Тут мне пришло в голову слово, которое могло бы, может быть, послужить мостом ко взаимному пониманию: «Я писец, милая матушка», – сказал я. – «Так зачем же ты этого сразу не сказал? – молвила она. – Ты, стало быть, пером работаешь; для этого нужна хорошая голова, быстрая рука и доброе сердце, а не то нагорит. Так ты писец? Не можешь ли ты в таком случае составить для меня прошение герцогу, чтобы оно наверняка было удовлетворено, а не осталось лежать среди многих других?»

«Прошение, милая матушка, – сказал я, – разумеется, я могу написать и буду всячески стараться, чтобы оно было составлено как можно убедительнее».

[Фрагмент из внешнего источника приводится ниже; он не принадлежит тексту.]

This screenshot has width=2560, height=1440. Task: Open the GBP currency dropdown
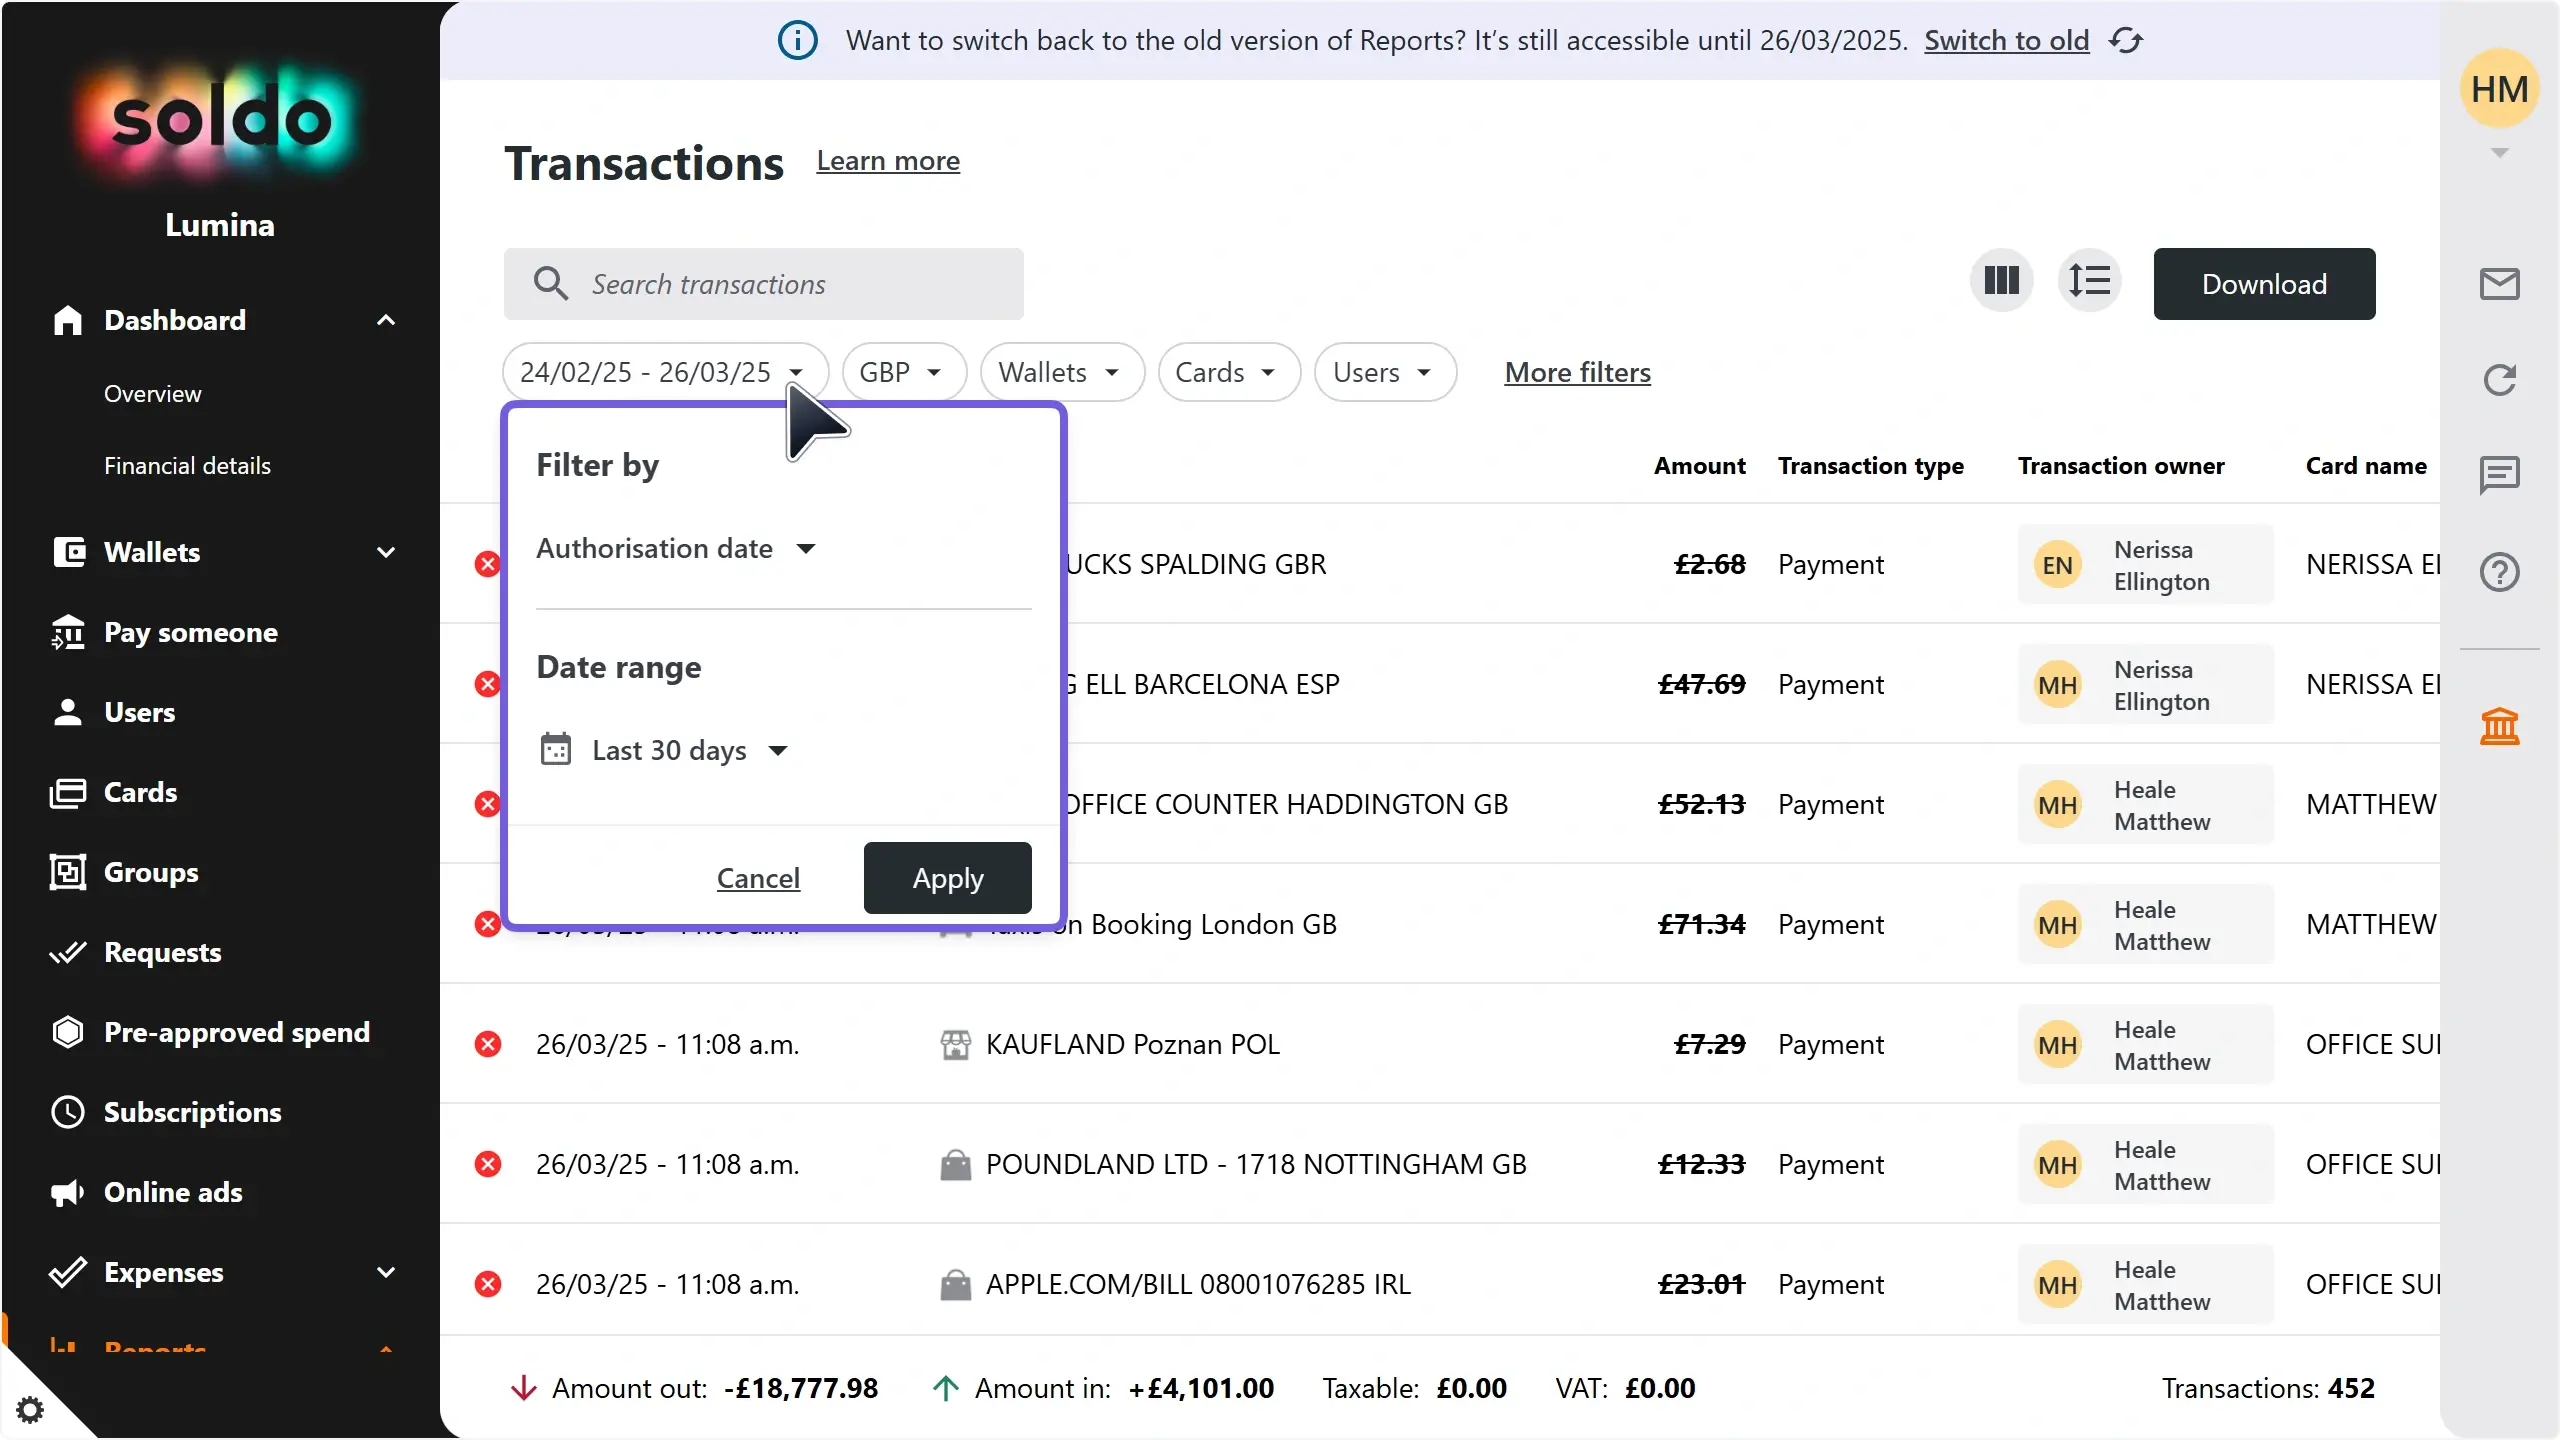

«Ну, это хорошо с твоей стороны, – ответила она. – Да вознаградит тебя господь, и дарует он тебе в старости такое же спокойное мужество и такую же прекрасную ночь с розами и талерами, как мне, а также и друга, который составит тебе прошение, если оно тебе понадобится. А теперь ступай-ка домой, милый друг, купи себе лист бумаги и пиши прошение; я тебя здесь подожду. Через час я пойду к моей крестнице; ты можешь пойти со мной; она тоже обрадуется прошению. У нее, знаю, доброе сердце, но пути господни неисповедимы!»

С этими словами старуха снова умолкла, опустила голову и, повидимому, молилась. Талер все еще лежал у нее на коленях. Она плакала. «Что с вами, милая матушка, что вас так огорчает? Вы плачете?» – сказал я. – «А почему же мне не плакать? Я плачу о талере, плачу о прошении, обо всем я плачу. Но ничто не помогает; на земле, тем не менее, все гораздо лучше, чем мы, люди, этого заслуживаем, и горькие, как желчь, слезы все же еще слишком сладки. Взгляни-ка на золотого верблюда там у аптеки! Как великолепно и чудно сотворил все господь! Но человек этого не сознает. И такой верблюд скорее пройдет через угольное ушко, чем богатый в царство небесное. – Но что же это ты все тут сидишь? Ступай, купи лист бумаги и принеси мне прошение».